Dialogue has been virtually paused on the Korean Peninsula since the breakdown of a burgeoning historic peace process involving Pyongyang, Seoul and Washington in 2019.

South Korean President Moon Jae-in, set to leave office after elections in March, has continued to push for a rekindling of inter-Korean talks as well as a declaration to officially end the Korean War that erupted in the 1950s, while President Joe Biden, who took office in January, has also said he was open to dialogue. Kim, who marked a decade in power last month, has called on the two to first recall their "hostile policy" of economic sanctions and military exercises.

The North Korean leader has appeared more focused in years on addressing domestic economic issues and shoring up national defense, two main topics of his most recent address during the Fourth Plenary Meeting of the Eighth Central Committee of the Korean Workers' Party late last month.

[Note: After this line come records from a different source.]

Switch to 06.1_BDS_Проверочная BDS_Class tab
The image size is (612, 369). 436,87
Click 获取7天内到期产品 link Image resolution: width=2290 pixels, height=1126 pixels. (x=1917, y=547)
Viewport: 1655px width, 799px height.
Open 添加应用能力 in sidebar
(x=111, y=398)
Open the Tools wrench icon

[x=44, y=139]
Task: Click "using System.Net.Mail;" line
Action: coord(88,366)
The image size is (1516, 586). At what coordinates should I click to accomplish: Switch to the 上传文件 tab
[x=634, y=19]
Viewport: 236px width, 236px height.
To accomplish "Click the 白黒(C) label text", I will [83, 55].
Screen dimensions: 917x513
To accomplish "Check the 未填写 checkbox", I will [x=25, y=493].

Kim was said to have remarked how "the military environment of the Korean peninsula and the trend of the international situation getting instable day after day demand that bolstering the state defence capability be further powerfully propelled without a moment's delay," according to the official Korean Central News Agency.

He reemphasized the need for the defense sector to press forward with the Eighty Party Congress goals including the development of new, modern weapons, and pushed as well for the bolstering of North Korea's already multimillion-strong militia units.

But he also linked North Korea's military strategy to outside events, including Pyongyang's relations with Seoul and other international factors.

"The conclusion set forth principled issues and a series of tactical orientation," the official report stated, "all of which should be maintained by the sectors of the north-south relations and external affairs to cope with the rapidly changing international political situation and the circumstances in the surroundings."